■ Your instructions ■
Output range, inclusive: from the line containing "The width and" to the line containing "Click sprawdź pay later link". Restate those lines from the data below word for word and only those.

■ Data ■

%%

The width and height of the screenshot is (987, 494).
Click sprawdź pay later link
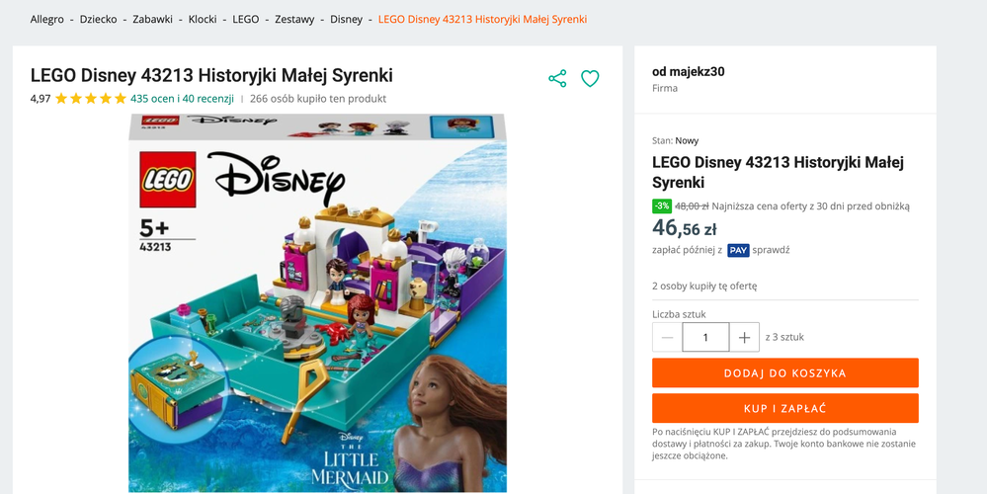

%%
%%

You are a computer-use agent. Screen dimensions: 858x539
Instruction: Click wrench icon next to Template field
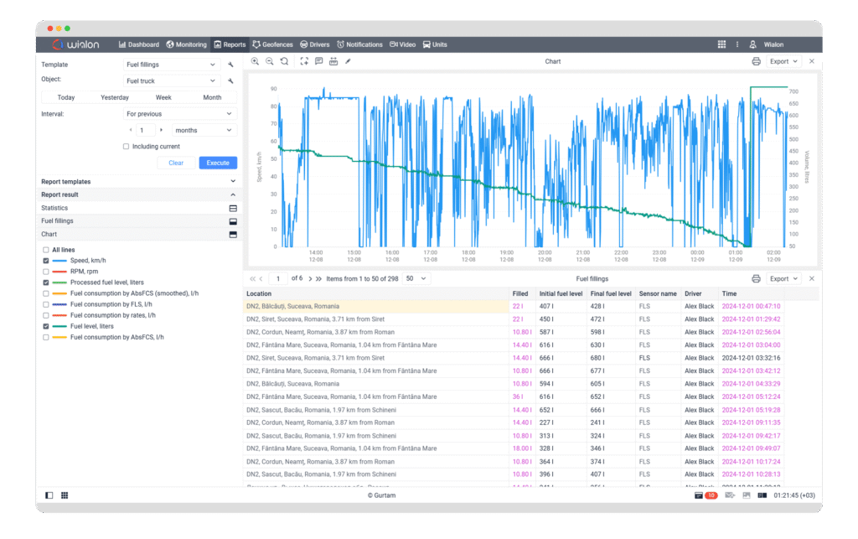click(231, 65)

%%

■ Answer to this task ■
The width and height of the screenshot is (987, 494).
Click sprawdź pay later link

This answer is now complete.